▶ _Text passage_
- Native to: Papua New Guinea
- Region: Central Province
- Native speakers: 2000 (2018)
- Language family: Trans–New Guinea ManubaranDoromu; ;
- Dialects: Doromu; Koki;

Language codes
- ISO 639-3: kqc
- Glottolog: doro1266

= Doromu language =

Manubaran language of Papua New Guinea

Doromu, or Doromu-Koki, is a Manubaran language spoken in the Papuan Peninsula in Papua New Guinea. Doromu has about 1,500 native speakers with half of them living in the capital, Port Moresby. It has three varieties: Koki, Kokila and Koriko.

== Phonology ==

Doromu has 17 phonemes: 12 are consonants and 5 are vowels.

=== Consonants ===
Below is a chart of Doromu consonants.

|  | Labial | Coronal | Velar |
|---|---|---|---|
| Stop | b | tʰ d | kʰ q g |
| Nasal | m | n |  |
| Fricative | f β | s |  |
| Tap |  | ɾ |  |
| Approximant |  | j |  |

=== Vowels ===
Below is a chart of Doromu vowels.

|  | Front | Back |
|---|---|---|
| High | i | u |
| Mid | ɛ [ɛ] [e] | o |
| Low |  | a |

== Orthography ==

From March 18 to March 25 of 2002 in Kasonomu village the current orthography was developed during the Doromu Alphabet Design Workshop. The orthography developed from this workshop were discussed with various areas in the language group and were agreed upon. One problem was how borrowed words with letters not contained in the Doromu orthography would be dealt with. The proposed solution from the native speakers was to spell the loan words as they are spelled in their original language.

Uppercase letters: A; B; D; E; F; G; I; K; M; N; O; R; S; T; U; V; Y
Lowercase letters: a; b; d; e; f; g; i; k; m; n; o; r; s; t; u; v; y
IPA: /a/; /b/; /d/; /ɛ/; /f/; /ɡ/; /i/; /k/; /m/; /n/; /o/; /ɾ/; /s/; /t/; /u/; /ʋ/; /j/

== Verbs ==
In Doromu verbs may have suffixes, which affect tense, aspect, mood, or switch reference.

▶ _Material_
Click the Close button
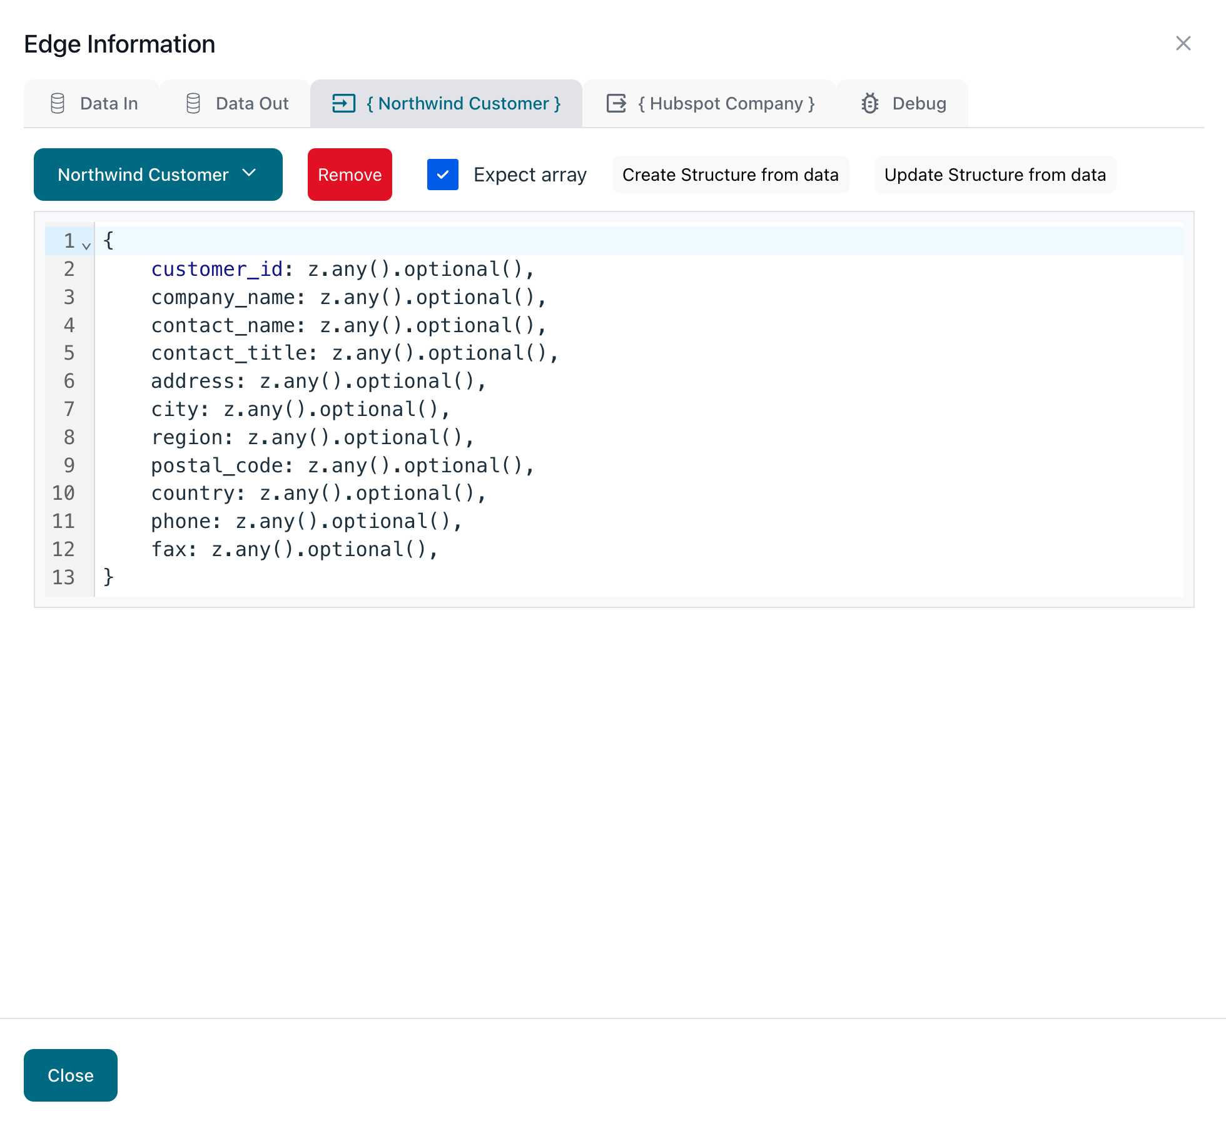 click(x=71, y=1075)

▶ _Challenge 1_
Set down the part of the Doromu language article that opens with the words containing "From March 18" and closes with "or switch reference.".
▶ _Challenge 2_
In one to three sentences, explain what problem led native speakers to propose spelling loan words as they are spelled in their original language, according to the Doromu language article.
▶ _Challenge 3_
Continue the Doromu language article from the point where it stops.
The material has no connection to the Doromu language article.

▶ _Expected answer 1_
From March 18 to March 25 of 2002 in Kasonomu village the current orthography was developed during the Doromu Alphabet Design Workshop. The orthography developed from this workshop were discussed with various areas in the language group and were agreed upon. One problem was how borrowed words with letters not contained in the Doromu orthography would be dealt with. The proposed solution from the native speakers was to spell the loan words as they are spelled in their original language.

Uppercase letters: A; B; D; E; F; G; I; K; M; N; O; R; S; T; U; V; Y
Lowercase letters: a; b; d; e; f; g; i; k; m; n; o; r; s; t; u; v; y
IPA: /a/; /b/; /d/; /ɛ/; /f/; /ɡ/; /i/; /k/; /m/; /n/; /o/; /ɾ/; /s/; /t/; /u/; /ʋ/; /j/

== Verbs ==
In Doromu verbs may have suffixes, which affect tense, aspect, mood, or switch reference.

▶ _Expected answer 2_
Borrowed words could contain letters that the Doromu orthography does not include, so it was unclear how such words should be written. Spelling them as in their original language was the native speakers' solution to that problem.

▶ _Expected answer 3_
=== Tense affixes ===
Past tense
- First person singular is indicated by -(y)aka
- Second and Third person singular are indicated by -(y)o
- First person plural is indicated by -(y)afa
- Second and Third person plural are indicated by -(y)adi

Present tense
- First person singular is indicated by -da
- Second person singular is indicated by -sa
- Third person singular is indicated by -do
- First person plural is indicated by -sifa
- Second and Third person plural are indicated by -dedi

Past tense
- First person singular is indicated by -gida
- Second person singular is indicated by -giya
- Third person singular is indicated by -go
- First person plural is indicated by -gifa
- Second and Third person plural are indicated by -gedi

== Colors ==

Below is a table of the names of different colors in Doromu.

| Doromu | English |
|---|---|
| blu | blue |
| bora | yellow, orange |
| braun | brown |
| feo | white |
| gabu | black, blue, brown |
| kaka | red, purple |
| vegu | green |

The words 'blu' and 'braun' are borrowed from another language. The word 'kaka' can also mean ripe. While 'vegu' is also a noun which means 'life'. 'Kamaidaforo' is the word meaning 'colorful, attractive, glittery, sparkling'.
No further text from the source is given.